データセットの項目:
▼▼▼

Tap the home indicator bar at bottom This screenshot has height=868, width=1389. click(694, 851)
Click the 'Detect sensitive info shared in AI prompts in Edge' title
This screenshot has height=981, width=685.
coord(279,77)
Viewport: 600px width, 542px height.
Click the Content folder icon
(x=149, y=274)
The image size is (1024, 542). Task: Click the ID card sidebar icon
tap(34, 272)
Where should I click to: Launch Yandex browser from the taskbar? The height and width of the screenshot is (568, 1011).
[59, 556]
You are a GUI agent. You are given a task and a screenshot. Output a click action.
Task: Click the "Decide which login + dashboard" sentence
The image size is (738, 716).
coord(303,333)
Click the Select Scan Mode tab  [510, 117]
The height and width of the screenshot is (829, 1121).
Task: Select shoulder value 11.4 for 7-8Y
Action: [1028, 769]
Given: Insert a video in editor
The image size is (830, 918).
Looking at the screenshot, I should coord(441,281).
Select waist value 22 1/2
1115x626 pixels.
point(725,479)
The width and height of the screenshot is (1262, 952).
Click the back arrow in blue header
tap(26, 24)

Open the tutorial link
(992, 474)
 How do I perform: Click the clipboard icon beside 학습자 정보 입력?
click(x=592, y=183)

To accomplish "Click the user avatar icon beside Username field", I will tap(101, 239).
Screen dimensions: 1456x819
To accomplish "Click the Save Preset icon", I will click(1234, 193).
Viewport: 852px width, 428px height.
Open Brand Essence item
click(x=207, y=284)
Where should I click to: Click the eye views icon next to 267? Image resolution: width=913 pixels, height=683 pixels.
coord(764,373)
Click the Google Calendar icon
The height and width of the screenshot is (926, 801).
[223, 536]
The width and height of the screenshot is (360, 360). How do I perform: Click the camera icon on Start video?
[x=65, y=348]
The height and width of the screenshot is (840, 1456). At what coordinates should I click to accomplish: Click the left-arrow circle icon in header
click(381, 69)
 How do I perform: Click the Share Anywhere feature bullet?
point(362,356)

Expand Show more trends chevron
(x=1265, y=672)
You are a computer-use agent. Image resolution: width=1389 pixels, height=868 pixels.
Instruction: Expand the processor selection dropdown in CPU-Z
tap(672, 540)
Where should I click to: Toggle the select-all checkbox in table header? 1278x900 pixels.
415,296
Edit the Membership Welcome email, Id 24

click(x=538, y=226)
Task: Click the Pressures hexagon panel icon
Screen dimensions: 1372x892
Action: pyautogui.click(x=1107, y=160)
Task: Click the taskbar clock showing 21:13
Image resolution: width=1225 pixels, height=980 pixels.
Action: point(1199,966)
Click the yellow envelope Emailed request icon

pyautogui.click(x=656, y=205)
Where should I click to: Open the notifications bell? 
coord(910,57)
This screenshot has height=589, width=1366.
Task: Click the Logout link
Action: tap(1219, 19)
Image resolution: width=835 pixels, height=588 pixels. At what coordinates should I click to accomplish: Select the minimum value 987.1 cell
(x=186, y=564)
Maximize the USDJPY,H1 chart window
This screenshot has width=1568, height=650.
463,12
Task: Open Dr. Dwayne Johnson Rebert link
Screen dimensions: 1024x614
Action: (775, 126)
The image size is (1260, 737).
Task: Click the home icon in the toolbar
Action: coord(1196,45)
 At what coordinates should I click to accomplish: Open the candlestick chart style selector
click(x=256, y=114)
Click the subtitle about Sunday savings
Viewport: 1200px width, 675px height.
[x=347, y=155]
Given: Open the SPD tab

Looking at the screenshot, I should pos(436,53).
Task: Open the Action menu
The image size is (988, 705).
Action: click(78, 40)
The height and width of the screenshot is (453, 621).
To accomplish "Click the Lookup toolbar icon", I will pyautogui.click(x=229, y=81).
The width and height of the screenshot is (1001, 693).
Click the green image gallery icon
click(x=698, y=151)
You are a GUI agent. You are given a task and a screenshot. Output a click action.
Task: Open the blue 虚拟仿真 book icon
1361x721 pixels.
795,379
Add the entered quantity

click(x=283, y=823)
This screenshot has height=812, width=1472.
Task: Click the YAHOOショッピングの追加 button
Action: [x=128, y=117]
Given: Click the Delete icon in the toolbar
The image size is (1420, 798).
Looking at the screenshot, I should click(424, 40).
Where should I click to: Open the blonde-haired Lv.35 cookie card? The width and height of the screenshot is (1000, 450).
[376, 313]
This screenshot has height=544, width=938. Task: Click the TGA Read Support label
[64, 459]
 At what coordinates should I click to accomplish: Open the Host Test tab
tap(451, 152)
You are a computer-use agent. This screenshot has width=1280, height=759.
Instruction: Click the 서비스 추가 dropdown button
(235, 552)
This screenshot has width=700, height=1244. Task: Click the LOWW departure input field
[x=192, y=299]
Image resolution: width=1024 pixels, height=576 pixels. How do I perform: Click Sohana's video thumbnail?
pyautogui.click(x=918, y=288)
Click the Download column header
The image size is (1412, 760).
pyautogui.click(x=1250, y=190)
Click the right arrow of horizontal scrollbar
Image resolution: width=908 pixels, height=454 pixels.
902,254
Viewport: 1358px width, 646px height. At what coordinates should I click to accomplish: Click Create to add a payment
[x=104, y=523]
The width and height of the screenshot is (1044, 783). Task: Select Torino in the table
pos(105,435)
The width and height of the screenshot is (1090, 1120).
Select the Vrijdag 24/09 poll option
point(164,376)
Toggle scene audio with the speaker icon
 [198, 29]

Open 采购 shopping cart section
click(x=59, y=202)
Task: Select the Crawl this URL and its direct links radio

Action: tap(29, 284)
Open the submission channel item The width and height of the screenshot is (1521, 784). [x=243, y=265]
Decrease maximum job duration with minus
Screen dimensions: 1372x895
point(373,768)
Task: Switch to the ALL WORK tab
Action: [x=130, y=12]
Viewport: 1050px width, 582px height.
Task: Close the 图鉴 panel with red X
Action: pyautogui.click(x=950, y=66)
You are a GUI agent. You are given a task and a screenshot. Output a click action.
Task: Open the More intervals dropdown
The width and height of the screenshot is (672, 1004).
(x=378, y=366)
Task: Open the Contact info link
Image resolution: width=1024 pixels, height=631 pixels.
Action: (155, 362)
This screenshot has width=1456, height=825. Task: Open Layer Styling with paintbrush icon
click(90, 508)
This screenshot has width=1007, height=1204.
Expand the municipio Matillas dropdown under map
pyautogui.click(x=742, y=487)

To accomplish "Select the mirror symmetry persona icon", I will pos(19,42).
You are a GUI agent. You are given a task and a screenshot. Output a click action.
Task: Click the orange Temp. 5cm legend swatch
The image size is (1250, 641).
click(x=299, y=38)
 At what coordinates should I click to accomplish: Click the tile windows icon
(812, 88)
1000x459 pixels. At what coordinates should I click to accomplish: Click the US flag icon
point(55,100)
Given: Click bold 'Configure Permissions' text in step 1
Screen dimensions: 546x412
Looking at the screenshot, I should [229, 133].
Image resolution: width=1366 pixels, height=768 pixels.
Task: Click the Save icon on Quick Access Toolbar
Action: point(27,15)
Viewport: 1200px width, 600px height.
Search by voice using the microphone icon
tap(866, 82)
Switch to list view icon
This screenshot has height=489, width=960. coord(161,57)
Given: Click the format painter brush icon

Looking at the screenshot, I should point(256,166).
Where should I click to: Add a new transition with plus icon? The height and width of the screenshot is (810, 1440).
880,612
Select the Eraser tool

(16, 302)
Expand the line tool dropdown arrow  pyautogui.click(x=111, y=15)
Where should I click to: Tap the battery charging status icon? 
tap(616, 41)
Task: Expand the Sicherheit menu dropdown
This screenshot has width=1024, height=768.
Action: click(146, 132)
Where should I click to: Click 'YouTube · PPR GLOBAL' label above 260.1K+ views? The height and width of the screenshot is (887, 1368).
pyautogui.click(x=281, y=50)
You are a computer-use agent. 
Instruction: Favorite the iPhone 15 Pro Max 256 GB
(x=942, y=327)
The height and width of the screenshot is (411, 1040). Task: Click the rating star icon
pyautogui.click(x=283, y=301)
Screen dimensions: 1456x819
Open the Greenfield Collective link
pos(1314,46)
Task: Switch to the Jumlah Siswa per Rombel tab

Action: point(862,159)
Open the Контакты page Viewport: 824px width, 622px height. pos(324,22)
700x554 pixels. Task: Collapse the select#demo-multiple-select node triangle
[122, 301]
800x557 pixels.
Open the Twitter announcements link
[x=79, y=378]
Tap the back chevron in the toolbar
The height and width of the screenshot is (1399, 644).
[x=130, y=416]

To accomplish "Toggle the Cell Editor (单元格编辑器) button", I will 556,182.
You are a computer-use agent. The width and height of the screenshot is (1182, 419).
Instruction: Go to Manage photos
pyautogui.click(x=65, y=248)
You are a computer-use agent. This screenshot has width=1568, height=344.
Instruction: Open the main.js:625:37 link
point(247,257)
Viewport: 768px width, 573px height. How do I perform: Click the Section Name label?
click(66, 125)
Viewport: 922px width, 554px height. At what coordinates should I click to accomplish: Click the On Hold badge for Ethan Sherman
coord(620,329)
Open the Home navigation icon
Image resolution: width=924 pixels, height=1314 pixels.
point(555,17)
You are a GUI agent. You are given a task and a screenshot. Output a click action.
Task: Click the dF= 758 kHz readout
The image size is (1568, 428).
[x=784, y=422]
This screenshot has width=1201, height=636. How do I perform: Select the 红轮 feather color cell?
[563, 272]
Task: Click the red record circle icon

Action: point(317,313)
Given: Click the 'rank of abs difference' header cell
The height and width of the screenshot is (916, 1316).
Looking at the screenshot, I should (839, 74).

▲▲▲

## やること
上のリストで「has width=1280, height=759.」を含む行から「[x=192, y=299]」を含む行まで（両端を含む）を、「番号」と「内容」の二列を持つMarkdown表に書き直してください。「番号」には行の通し番号、「内容」にはその行を入れ、空行は除く。

## 出力結果
| 番号 | 内容 |
|---|---|
| 1 | You are a computer-use agent. This screenshot has width=1280, height=759. |
| 2 | Instruction: Click the 서비스 추가 dropdown button |
| 3 | (235, 552) |
| 4 | This screenshot has width=700, height=1244. Task: Click the LOWW departure input field |
| 5 | [x=192, y=299] |